Many people are unfamiliar with Web Accessibility, but you really should not be. When you are a front-end dev, you might have stumbled upon HTML attributes like aria-hidden, aria-live, aria-labelledby and so on. Sadly, not many developers think about what those attributes actually do and why they even exist.

Table of Contents

  1. Introduction
    1. Accessibility in the real world
    2. Disabilities
    3. Accessibility in the digital world
    4. The European Union Web Accessibility Directive
    5. The European Union Web Accessibility Act
  2. Foundations
    1. WebAIM
    2. A11y
    3. WAI
  3. Guidelines
    1. WAI-ARIA
    2. WCAG
    3. ATAG
    4. UAAG
  4. Facts and Numbers
  5. Conclusion

Introduction

When you first try to educate yourself about Web Accessibility, you will be greeted by a never-ending flow of abbreviations, acronyms and numeronyms. This can be overwhelming, so over the next few minutes I will try to explain most of them, telling you why they are here and what purpose they serve.

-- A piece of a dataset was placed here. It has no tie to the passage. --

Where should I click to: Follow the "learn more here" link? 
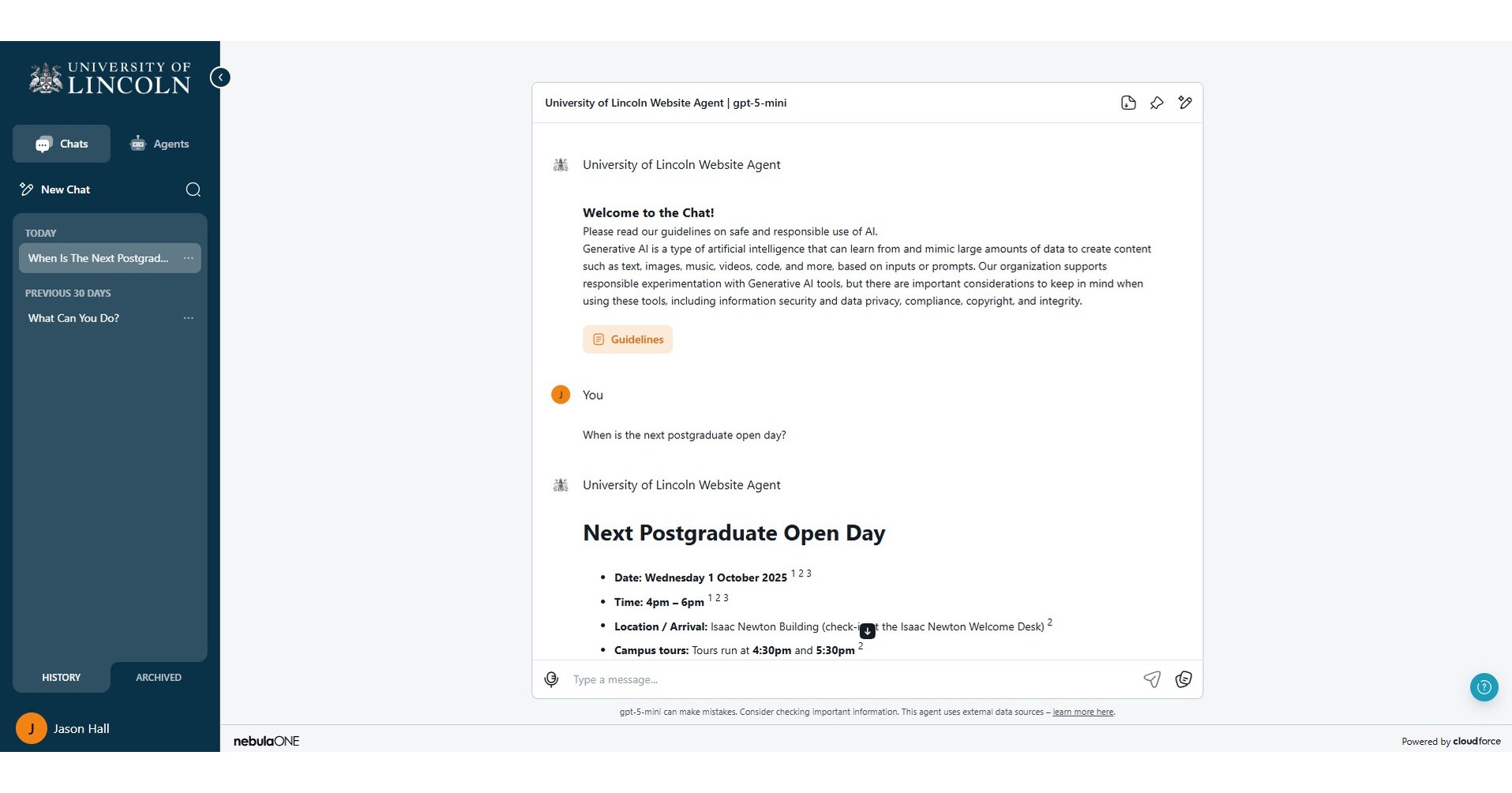pyautogui.click(x=1082, y=712)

Accessibility in the real world

In the real world, accessibility means anything that improves the life of people that suffer from an impairment. This could be a wheelchair ramp, braille tables to describe historical monuments or guidelines on the floor that help blind people traverse through their hometown with a walking stick.

According to the World Health Organization, approximately 1 billion people suffer from disabilities worldwide. This number is steadily increasing due to various reasons.

As a matter of fact, almost everyone is likely to experience at least one form of disability through their life. As we grow older, for example, our eyesight decreases. Maybe your ability to walk will be impaired because of accidents, or other problems occur because of chronic health problems.

Disabilities

Speaking of which, the term disability refers to any kind of temporary or permanent impairment. Usually of one of the following categories.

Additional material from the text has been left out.